Exercise requirements:
Only the lines below between the ones containing "[Slide right] (121, 225)" and "Terms of service (102, 2540)", inclusive, are to be reproduced, each exactly as it stands.

Records supplied:
--- START ---

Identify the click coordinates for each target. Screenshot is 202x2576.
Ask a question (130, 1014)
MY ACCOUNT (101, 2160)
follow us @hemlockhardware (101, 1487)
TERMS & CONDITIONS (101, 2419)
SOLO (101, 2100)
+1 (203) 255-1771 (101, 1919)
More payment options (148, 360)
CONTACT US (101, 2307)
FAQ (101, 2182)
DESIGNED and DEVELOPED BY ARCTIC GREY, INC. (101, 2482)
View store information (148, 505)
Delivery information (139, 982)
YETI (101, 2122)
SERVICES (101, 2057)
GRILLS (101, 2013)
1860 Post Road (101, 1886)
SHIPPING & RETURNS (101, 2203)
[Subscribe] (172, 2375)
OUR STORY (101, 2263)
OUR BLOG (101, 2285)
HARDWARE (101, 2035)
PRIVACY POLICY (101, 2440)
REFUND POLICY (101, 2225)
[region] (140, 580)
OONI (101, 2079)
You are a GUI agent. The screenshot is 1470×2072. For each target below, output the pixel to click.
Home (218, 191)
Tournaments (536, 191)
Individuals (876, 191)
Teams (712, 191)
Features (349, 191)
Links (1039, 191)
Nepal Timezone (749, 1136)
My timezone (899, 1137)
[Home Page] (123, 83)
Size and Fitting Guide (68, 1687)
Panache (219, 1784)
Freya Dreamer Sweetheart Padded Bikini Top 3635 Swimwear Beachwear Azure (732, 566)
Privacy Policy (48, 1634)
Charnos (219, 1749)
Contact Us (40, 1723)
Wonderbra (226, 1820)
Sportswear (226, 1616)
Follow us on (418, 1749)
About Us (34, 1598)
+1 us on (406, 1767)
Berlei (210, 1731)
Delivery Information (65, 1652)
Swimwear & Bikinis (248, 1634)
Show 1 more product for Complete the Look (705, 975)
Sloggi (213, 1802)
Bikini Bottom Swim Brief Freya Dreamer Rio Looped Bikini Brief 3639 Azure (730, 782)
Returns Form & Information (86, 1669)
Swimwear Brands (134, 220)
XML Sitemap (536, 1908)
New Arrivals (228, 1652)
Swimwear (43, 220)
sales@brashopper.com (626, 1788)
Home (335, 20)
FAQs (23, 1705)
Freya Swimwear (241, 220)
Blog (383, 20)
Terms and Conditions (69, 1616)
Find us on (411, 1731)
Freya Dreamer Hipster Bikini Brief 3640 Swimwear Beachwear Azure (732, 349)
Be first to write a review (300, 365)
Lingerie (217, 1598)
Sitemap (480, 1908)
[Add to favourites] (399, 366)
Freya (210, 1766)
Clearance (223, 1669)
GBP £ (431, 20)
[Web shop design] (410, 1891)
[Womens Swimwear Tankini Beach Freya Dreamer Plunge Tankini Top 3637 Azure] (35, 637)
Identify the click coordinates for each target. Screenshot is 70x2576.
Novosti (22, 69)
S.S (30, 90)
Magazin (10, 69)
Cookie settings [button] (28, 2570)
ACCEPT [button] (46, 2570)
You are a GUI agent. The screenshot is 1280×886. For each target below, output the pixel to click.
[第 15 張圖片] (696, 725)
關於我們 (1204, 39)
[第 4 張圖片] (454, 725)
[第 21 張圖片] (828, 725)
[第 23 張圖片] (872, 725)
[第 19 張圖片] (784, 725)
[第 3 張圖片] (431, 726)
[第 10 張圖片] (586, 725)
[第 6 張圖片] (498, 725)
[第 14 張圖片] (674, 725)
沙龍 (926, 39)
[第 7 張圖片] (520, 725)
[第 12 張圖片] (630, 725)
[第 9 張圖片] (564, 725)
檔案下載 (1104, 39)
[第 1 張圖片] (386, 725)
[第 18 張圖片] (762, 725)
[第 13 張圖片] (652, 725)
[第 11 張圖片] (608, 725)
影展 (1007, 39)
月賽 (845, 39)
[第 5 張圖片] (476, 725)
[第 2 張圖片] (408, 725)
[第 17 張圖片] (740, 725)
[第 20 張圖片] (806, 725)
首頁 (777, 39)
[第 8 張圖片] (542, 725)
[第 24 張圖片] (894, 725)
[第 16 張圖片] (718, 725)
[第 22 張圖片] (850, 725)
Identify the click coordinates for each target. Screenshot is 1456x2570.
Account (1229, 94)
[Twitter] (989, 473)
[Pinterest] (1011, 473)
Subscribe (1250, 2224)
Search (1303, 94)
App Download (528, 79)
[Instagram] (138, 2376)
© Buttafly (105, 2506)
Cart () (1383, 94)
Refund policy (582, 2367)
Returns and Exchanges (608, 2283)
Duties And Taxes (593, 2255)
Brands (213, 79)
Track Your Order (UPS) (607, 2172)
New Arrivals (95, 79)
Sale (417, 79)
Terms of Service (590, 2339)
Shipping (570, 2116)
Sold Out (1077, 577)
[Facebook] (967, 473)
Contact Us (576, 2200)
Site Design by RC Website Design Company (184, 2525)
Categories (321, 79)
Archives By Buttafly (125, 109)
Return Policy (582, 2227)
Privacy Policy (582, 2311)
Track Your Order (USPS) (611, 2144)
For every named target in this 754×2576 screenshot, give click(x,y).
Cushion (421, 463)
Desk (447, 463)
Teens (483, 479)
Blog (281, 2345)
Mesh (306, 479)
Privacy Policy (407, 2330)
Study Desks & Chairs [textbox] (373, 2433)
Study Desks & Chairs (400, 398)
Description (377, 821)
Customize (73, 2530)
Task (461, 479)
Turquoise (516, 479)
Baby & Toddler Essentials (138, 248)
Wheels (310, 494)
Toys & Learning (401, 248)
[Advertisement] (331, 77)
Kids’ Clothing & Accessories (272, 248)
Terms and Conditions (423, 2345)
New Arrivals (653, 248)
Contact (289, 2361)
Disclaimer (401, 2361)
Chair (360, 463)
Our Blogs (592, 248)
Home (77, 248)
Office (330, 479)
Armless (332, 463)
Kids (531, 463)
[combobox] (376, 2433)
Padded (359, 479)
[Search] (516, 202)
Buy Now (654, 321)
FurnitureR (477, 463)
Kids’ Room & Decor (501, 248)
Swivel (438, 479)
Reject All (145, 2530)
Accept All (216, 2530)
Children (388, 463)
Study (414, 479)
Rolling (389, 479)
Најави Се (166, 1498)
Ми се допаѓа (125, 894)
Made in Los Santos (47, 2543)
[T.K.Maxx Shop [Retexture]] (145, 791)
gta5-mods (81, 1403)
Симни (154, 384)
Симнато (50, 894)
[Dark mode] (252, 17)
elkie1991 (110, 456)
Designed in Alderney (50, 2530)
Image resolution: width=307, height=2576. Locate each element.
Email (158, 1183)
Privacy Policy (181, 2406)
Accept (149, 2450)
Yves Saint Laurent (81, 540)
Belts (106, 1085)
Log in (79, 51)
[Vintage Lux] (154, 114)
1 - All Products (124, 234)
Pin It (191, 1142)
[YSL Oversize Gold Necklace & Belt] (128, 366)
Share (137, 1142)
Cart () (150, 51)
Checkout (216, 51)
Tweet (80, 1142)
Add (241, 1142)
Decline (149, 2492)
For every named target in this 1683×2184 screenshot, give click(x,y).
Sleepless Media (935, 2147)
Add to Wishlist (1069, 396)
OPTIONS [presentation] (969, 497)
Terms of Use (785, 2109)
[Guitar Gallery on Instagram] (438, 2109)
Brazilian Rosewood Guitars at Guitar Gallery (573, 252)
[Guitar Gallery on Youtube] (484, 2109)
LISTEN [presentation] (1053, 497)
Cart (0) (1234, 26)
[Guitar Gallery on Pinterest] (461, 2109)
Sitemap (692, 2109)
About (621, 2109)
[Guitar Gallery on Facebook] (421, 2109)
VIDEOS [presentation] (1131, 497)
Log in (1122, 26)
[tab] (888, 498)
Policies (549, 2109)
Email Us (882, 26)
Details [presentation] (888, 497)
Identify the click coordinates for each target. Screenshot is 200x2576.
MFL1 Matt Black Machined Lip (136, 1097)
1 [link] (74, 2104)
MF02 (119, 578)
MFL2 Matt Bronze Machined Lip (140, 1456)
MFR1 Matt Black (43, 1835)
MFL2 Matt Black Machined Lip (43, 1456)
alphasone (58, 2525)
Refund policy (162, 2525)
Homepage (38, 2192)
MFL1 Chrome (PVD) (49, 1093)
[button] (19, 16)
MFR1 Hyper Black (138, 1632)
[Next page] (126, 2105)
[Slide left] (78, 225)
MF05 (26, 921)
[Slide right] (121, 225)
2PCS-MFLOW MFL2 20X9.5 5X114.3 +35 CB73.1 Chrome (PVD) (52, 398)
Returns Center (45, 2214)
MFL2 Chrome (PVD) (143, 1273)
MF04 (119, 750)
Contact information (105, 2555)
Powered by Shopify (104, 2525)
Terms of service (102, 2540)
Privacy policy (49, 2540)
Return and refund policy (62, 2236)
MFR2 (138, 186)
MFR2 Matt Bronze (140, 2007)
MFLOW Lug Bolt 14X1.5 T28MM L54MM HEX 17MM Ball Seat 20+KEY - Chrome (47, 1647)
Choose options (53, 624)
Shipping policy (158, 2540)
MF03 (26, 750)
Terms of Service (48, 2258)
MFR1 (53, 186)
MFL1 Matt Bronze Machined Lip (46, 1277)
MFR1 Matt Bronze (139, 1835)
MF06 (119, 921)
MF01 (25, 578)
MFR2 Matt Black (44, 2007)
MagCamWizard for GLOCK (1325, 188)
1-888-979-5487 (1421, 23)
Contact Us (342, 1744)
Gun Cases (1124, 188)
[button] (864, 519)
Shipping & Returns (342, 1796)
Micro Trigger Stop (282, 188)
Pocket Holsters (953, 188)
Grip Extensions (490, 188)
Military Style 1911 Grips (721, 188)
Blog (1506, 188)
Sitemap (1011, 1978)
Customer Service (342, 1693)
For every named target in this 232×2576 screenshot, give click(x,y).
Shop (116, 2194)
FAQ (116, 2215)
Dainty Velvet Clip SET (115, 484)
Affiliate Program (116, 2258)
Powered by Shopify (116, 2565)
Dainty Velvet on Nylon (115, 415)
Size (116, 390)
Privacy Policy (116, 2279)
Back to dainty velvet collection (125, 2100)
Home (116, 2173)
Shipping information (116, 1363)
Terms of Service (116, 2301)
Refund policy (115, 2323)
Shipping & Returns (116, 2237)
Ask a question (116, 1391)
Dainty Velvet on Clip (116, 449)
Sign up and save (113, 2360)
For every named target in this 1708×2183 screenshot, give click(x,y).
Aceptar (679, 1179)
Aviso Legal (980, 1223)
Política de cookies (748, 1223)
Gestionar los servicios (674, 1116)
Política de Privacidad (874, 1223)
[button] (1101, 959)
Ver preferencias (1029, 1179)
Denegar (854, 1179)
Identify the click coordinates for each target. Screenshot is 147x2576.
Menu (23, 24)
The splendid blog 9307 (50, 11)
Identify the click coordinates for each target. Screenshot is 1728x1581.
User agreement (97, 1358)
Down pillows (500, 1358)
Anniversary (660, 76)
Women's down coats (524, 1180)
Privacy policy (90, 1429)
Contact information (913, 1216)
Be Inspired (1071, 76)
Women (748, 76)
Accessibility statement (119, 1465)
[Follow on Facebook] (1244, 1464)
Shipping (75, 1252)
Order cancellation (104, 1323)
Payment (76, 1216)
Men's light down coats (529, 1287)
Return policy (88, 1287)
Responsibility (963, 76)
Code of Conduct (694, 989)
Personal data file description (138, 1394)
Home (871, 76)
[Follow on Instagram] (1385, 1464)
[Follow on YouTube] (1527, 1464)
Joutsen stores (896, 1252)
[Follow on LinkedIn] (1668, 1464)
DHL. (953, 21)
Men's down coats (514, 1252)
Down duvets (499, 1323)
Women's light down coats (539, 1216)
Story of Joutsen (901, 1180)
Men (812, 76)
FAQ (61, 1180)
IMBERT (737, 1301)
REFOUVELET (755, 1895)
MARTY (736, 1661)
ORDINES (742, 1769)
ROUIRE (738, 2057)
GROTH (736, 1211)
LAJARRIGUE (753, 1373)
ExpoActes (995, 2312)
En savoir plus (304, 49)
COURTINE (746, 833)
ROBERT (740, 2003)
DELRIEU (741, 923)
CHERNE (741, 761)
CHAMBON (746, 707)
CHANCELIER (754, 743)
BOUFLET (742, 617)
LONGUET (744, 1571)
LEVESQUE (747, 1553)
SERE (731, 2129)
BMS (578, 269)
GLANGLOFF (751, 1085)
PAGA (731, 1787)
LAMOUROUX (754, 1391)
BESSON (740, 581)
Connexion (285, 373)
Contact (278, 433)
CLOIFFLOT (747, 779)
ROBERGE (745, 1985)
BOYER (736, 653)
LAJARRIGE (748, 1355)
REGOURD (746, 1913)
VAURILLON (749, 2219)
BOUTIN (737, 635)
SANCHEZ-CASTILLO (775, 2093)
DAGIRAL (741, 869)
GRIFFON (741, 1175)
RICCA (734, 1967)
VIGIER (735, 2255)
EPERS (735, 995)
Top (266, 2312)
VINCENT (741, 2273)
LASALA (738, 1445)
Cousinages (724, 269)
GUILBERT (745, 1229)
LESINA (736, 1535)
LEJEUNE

--- END ---

Output of the task:
[Slide right] (121, 225)
2PCS-MFLOW MFL2 20X9.5 5X114.3 +35 CB73.1 Chrome (PVD) (52, 398)
Returns Center (45, 2214)
MFL2 Chrome (PVD) (143, 1273)
MF04 (119, 750)
Contact information (105, 2555)
Powered by Shopify (104, 2525)
Terms of service (102, 2540)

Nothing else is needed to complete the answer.